## WORK TASK
Pull out every line of the data below that contains the string "Find". Treat uppercase and lowercase as different.

*** RECORDS TO PROCESS ***

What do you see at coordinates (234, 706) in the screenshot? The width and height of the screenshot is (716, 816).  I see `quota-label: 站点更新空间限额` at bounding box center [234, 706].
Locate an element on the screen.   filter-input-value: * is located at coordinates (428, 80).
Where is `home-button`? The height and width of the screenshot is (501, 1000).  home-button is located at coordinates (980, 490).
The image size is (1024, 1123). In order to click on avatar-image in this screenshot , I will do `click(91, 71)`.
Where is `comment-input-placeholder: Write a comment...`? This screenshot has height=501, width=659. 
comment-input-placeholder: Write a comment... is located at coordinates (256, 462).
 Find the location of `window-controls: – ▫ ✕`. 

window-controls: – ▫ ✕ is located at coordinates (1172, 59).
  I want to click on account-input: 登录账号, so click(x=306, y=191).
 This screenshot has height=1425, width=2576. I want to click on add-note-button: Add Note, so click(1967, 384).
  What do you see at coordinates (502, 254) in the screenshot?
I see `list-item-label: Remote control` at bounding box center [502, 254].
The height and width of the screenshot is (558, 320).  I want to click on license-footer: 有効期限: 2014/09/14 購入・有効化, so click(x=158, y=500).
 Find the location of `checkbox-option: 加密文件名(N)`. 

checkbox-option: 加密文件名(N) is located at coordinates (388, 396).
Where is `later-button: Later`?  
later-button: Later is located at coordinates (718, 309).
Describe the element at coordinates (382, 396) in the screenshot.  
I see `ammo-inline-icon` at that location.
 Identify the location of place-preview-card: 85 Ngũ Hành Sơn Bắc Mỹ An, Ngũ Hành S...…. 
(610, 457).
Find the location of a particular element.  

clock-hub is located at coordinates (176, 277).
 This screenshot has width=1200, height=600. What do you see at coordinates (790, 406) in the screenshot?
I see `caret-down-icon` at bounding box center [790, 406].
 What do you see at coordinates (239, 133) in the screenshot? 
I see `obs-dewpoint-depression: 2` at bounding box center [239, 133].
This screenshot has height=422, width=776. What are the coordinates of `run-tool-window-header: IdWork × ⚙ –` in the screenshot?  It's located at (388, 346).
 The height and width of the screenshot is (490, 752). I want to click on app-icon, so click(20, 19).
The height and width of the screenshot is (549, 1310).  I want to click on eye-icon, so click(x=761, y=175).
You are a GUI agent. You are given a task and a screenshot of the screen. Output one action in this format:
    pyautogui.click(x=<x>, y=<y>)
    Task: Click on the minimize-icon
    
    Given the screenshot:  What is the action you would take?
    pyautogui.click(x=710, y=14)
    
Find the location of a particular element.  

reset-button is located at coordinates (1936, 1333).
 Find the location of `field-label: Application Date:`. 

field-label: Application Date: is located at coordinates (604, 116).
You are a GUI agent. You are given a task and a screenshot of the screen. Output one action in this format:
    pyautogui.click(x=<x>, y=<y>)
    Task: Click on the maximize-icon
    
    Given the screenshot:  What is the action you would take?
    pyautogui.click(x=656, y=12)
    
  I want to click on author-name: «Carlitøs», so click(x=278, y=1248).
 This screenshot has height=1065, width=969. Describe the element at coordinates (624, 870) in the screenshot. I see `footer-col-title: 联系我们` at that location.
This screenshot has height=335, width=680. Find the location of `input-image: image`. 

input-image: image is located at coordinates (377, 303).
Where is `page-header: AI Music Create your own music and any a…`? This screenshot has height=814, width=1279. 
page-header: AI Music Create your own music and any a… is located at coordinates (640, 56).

***

## TASK SOLUTION
 Find the location of `window-controls: – ▫ ✕`. 
 Find the location of `checkbox-option: 加密文件名(N)`. 
Find the location of a particular element.  
Find the location of a particular element.  
 Find the location of `field-label: Application Date:`. 
This screenshot has height=335, width=680. Find the location of `input-image: image`. 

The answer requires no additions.